他者への思いやり

  大きな忘れ物 

       
      (我が家の場合)
 寝ついたかな…と思う頃、深夜、突然長女は呼吸困難になった。喘息の発作を起こした。この子の喘息には、小学校に入る前から中学生になる頃まで、いつも心配続きだった。

 喘息特有の呼吸が始まり、ヒューヒューと喉を鳴らし苦しみ始めるのだった。その苦しみが続くと、食べた物はすべて吐き出し、空になった胃に溜まる胃液さえ吐いてしまう。胃液の臭いが漂う。薬を飲ませても戻してしまい、手のほどこしようがない。
 「くるしいッよォ!」
 膝まづいた体勢で細い体を曲げて、ヒューヒューと喉を鳴らし、荒い息遣いの中から長女の叫ぶ声は、親の心を掻きむしる。一晩中その呼吸と叫び声を聞かされ、神経が狂って来そうである。

 辺りの家々は明かりは消え、すべての人が就寝した深夜に、なぜ私たちだけがこんなつらい目に逢わなければならないのか、天を恨みたくなる。健康な子供はスヤスヤと眠っているだろうに、わが娘は呼吸困難の重体に陥っている。
 深夜、千葉市内の深夜診療の病院を求めて走っていく。必死だったからなんとかやり抜いたが、他人のしない経験をさせてもらった。その分、人生に深みがついたような気がする。


       
(養護学校へ編入)
 そのような発作は何回あったか、数えられません。毎週か、10日に一度、数日学校を休んでいた。元気な日でも、いつ発症するか、心配だった。
 その後、中学1年生の一学期、普通学校から四街道の国立(下志津病院)付属の養護学校に編入しました。養護学校は始めての経験だったので、迷いもあった。
 この下志津病院では、私たち親にも、長女にも大きな経験と贈り物を得たと思っている。
 
 

       
(重症身障児の親たちの思いを知る)
 入院当初は、親も子供も、一日も早く元の学校へ戻りたい、早く退院したいと思っていた。
 ヘッドギヤァをつけ首が座らない格好の子供が、院内の廊下を過ぎて行く。車椅子に乗った子供を始めて見る私は、奇異な目を向け、自分たちとは違うと思い、どこかに優越した気持ちがあった。

 喘息児の会の役員になって、初めて重症身障児の親達と一緒になった。子供が重症身障児だからと言っても、親には変わったところがあるわけでない。

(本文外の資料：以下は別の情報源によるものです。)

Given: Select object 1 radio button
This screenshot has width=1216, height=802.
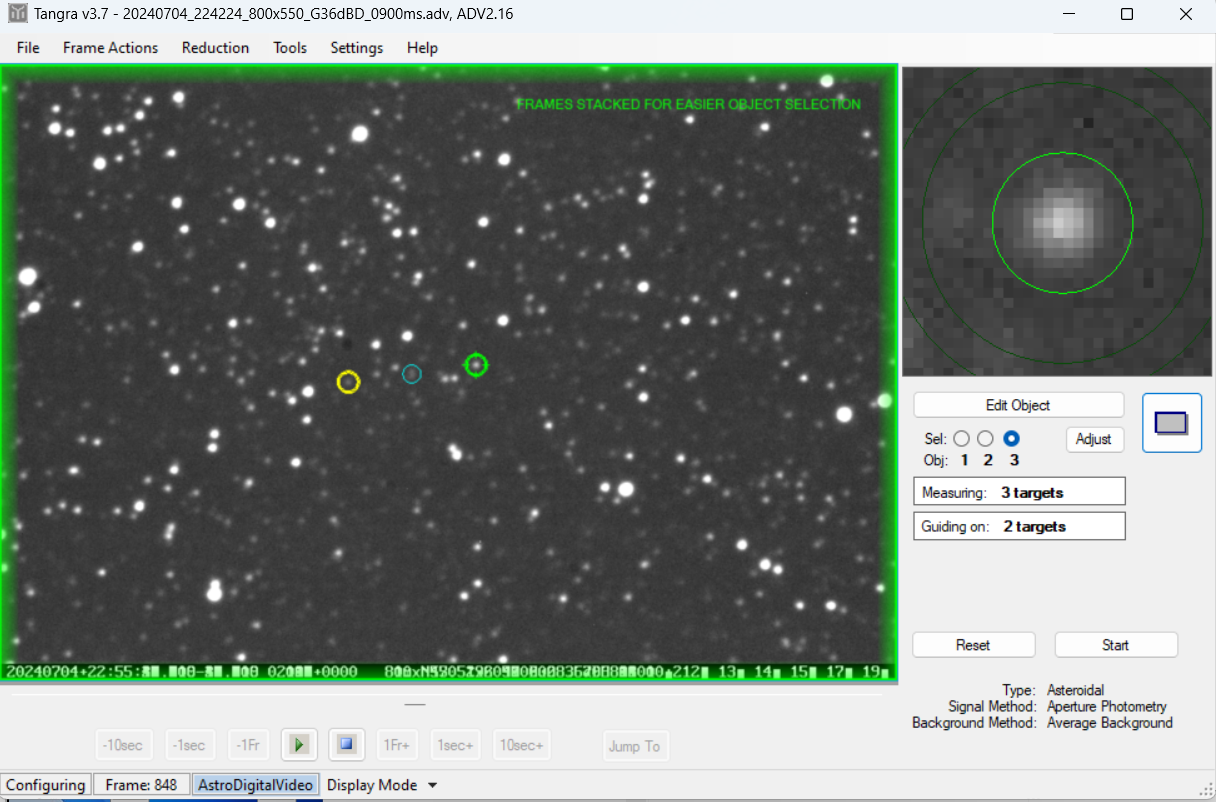Looking at the screenshot, I should point(962,439).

 役員のお父さんから筋肉萎縮症(筋ジス)の男の子の話を聞いた。
 この子は、私の長女と同じ中学一年生。小学一年生までは何でもなく、三年生になってから転びやすいくなった、と気づいた。変だと思って病院へ連れて行って調べてもらった。
 「筋肉萎縮症(筋ジス)です」
 医者にいわれた時、妻も私も子供に知られないないよう一週間泣き暮らした。普段通りに学校へ行かせていたが、この子がけなげに生きてがんばっている…ということ、ただそれだけで不憫で、泣けて泣けてと、さりげなく聞かせてくれた。

 この病院に入院させてから、半年に一回、正月と盆には子供を家に連れて帰る。また、休みが明けて家からこの病院へ連れて行こうとすると、「行きたくない」と泣くという。この病気では、寿命は二十歳位までだろう。自分の運命をこの幼さで悟っている。

 めったに外に出られないから、車で連れて戻って来る間、景色のいい場所、海の見えるレストランなどで休憩をとり、ゆっくり心行くまで景色を見せてやってる。ひょっとすると、半年後には…という心が、父にもこの少年にもあるのだろう。そのことがお互いに分かっていながら、父親は黙っており、少年も黙って外を飽きずに見ている。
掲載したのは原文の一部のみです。